How ProPublica Illinois uses GNU Make to load 1.4GB of data every day

Person standing in front of a giant computer screen with numbers, data

Image by:

Opensource.com

I avoided using GNU Make in my data journalism work for a long time, partly because the documentation was so obtuse that I couldn’t see how Make, one of many extract-transform-load (ETL) processes, could help my day-to-day data reporting. But this year, to build The Money Game, I needed to load 1.4GB of Illinois political contribution and spending data every day, and the ETL process was taking hours, so I gave Make another chance.

Now the same process takes less than 30 minutes.

Here’s how it all works, but if you want to skip directly to the code, we’ve open-sourced it here.

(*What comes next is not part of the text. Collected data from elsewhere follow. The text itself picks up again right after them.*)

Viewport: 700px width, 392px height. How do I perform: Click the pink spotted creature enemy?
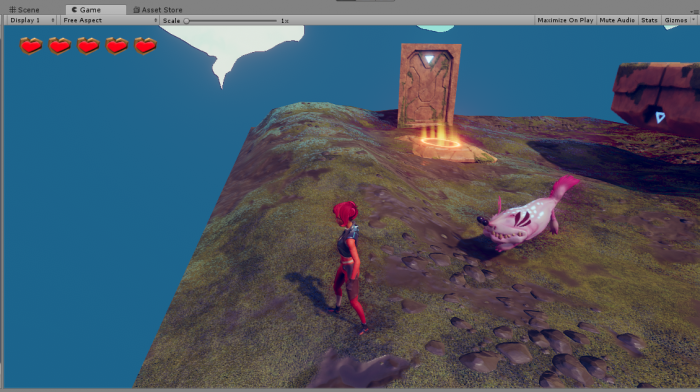point(527,215)
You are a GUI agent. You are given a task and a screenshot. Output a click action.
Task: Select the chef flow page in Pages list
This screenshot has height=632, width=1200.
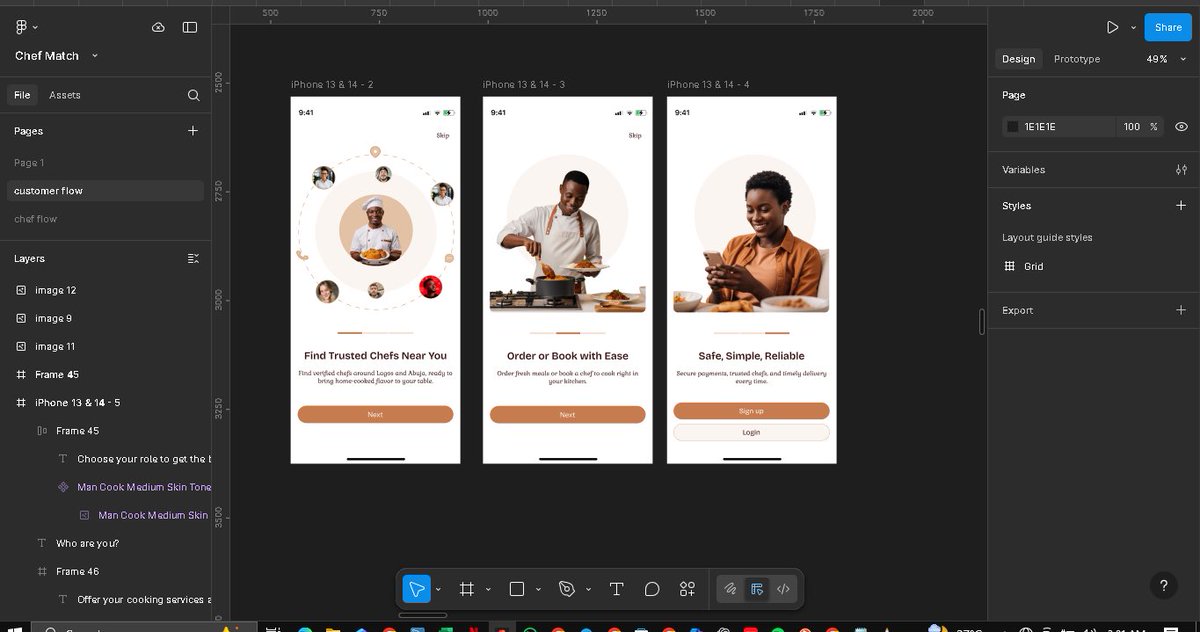(x=38, y=218)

Fundamentally, Make lets you say:

File X depends on a transformation applied to file Y
If file X doesn’t exist, apply that transformation to file Y and make file X

This “start with file Y to get file X” pattern is a daily reality of data journalism, and using Make to load political contribution and spending data was a great use case. The data is fairly large, accessed via a slow FTP server, has a quirky format, has just enough integrity issues to keep things interesting, and needs to be compatible with a legacy codebase. To tackle it, I needed to start from the beginning.

Overview

The financial disclosure data we’re using is from the Illinois State Board of Elections, but the Illinois Sunshine project had released open source code (no longer available) to handle the ETL process and fundraising calculations. Using their code, the ETL process took about two hours to run on robust hardware and over five hours on our servers, where it would sometimes fail for reasons I never quite understood. I needed it to work better and work faster.

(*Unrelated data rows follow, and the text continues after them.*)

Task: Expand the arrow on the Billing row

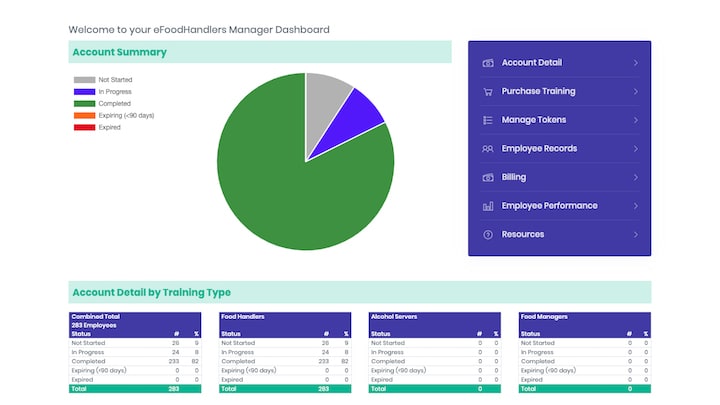Action: 636,177
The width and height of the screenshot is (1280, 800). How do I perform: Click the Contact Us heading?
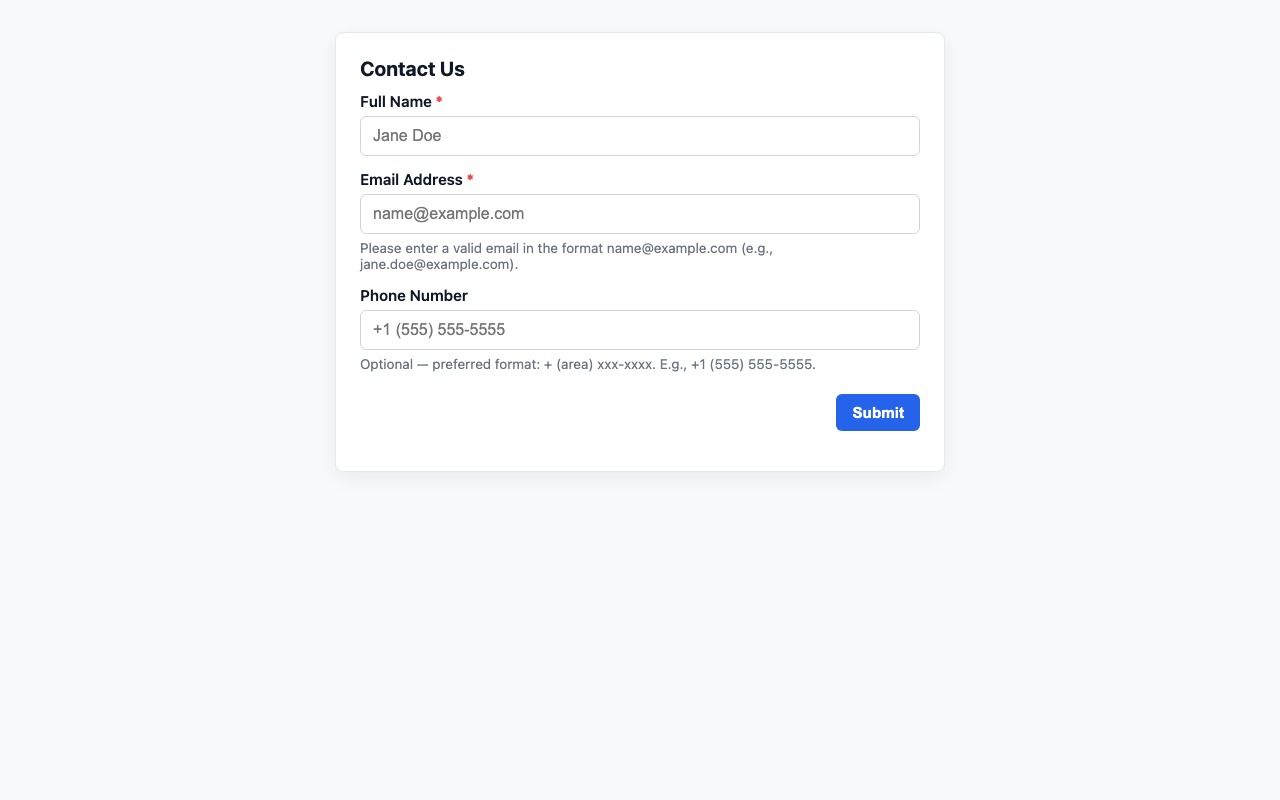412,69
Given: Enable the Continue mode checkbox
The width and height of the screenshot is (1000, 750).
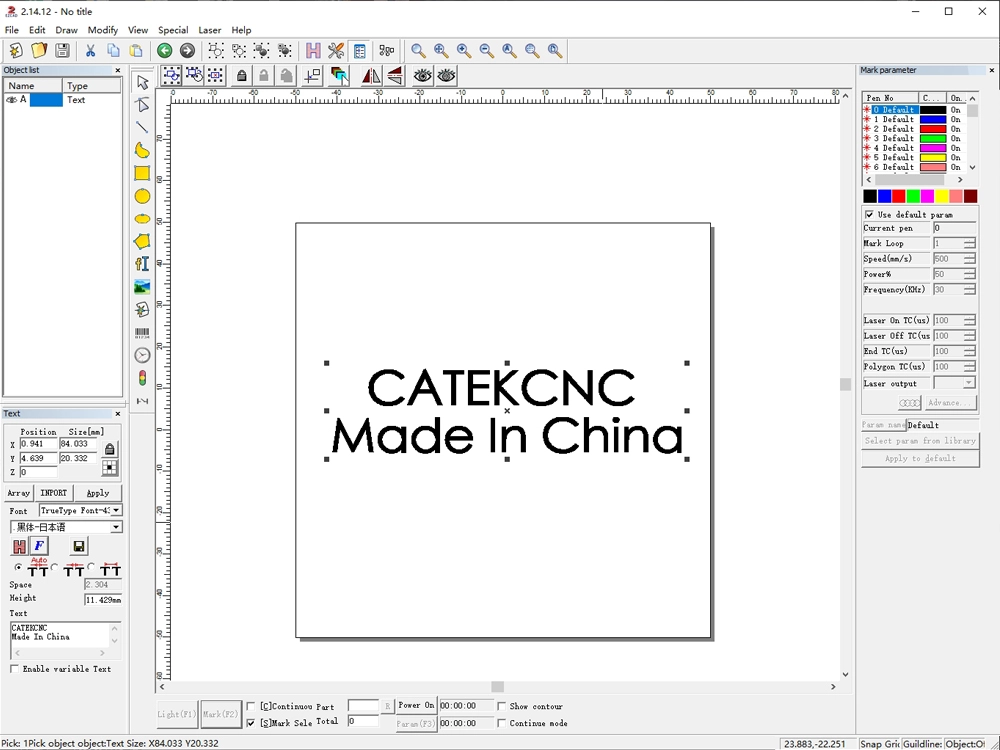Looking at the screenshot, I should coord(502,723).
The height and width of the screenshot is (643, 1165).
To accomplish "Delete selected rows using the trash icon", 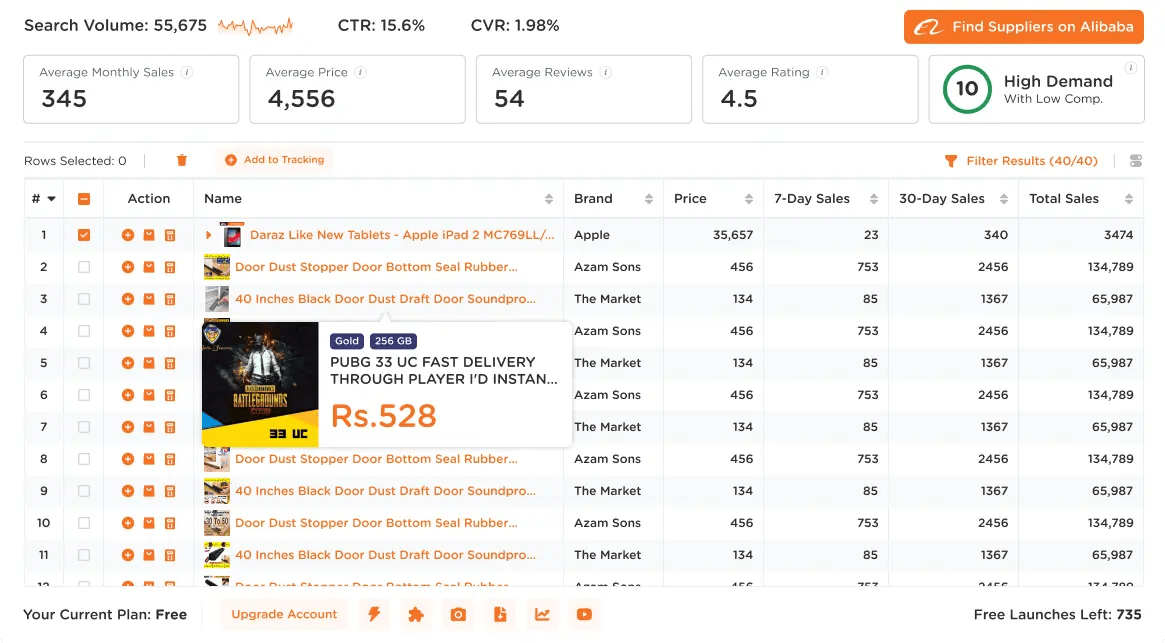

The process looks like this:

Download data files via FTP from Illinois State Board Of Elections.
Clean the data using Python to resolve integrity issues and create clean versions of the data files.
Load the clean data into PostgreSQL using its highly efficient but finicky “\copy” command.
Transform the data in the database to clean up column names and provide more immediately useful forms of the data using “raw” and “public” PostgreSQL schemas and materialized views (essentially persistently cached versions of standard SQL views).

The cleaning step must happen before any data is loaded into the database, so we can take advantage of PostgreSQL’s efficient import tools. If a single row has a string in a column where it’s expecting an integer, the whole operation fails.

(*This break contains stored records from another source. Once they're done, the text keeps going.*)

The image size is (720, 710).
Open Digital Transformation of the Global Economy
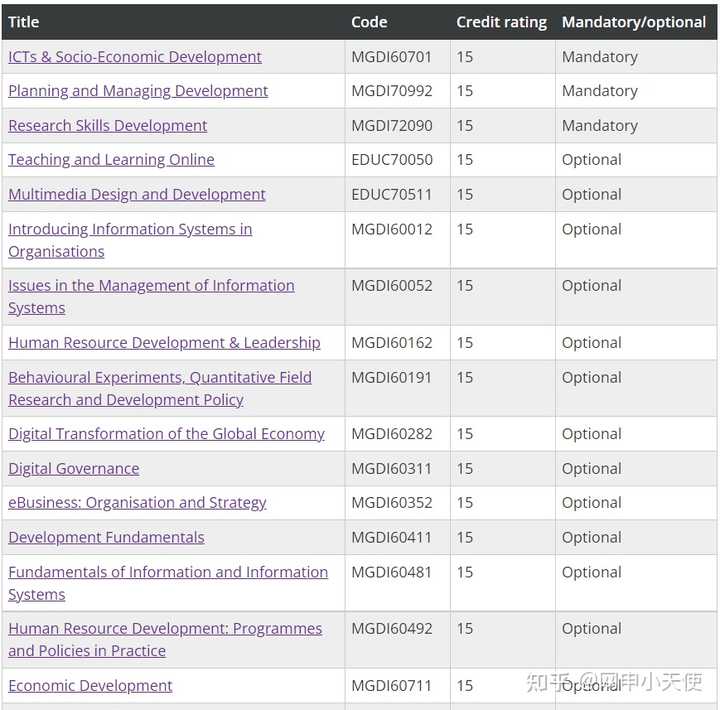tap(166, 434)
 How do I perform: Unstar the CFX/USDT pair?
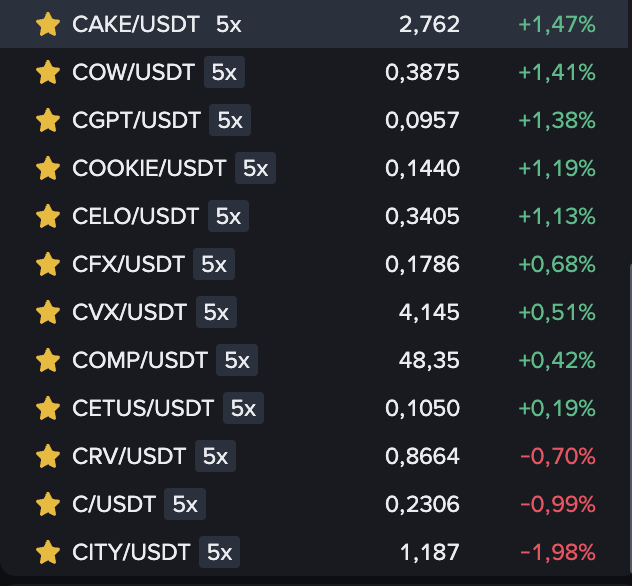pyautogui.click(x=48, y=264)
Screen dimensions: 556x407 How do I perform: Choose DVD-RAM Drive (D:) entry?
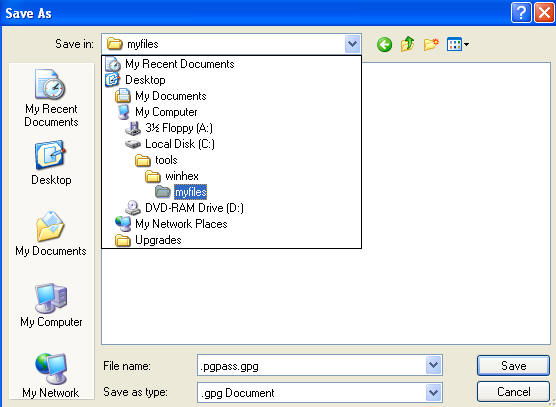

GNU Make is well-suited to this task. Make’s model is built around describing the output files your ETL process should produce and the operations required to go from a set of original source files to a set of output files.

As with any ETL process, the goal is to preserve your original data, keep operations atomic and provide a simple and repeatable process that can be run over and over.

Let’s examine a few of the steps:

Download and pre-import cleaning

Take a look at this snippet, which could be a standalone Makefile:

data/download/%.txt :
aria2c -x5 -q -d data/download --ftp-user="$(ILCAMPAIGNCASH_FTP_USER)" --ftp-passwd="$(ILCAMPAIGNCASH_FTP_PASSWD)" 
ftp://ftp.elections.il.gov/CampDisclDataFiles/$*.txt

data/processed/%.csv : data/download/%.txt
python processors/clean_isboe_tsv.py $< $* > $@

This snippet first downloads a file via FTP and then uses Python to process it. For example, if “Expenditures.txt” is one of my source data files, I can run make data/processed/Expenditures.csv to download and process the expenditure data.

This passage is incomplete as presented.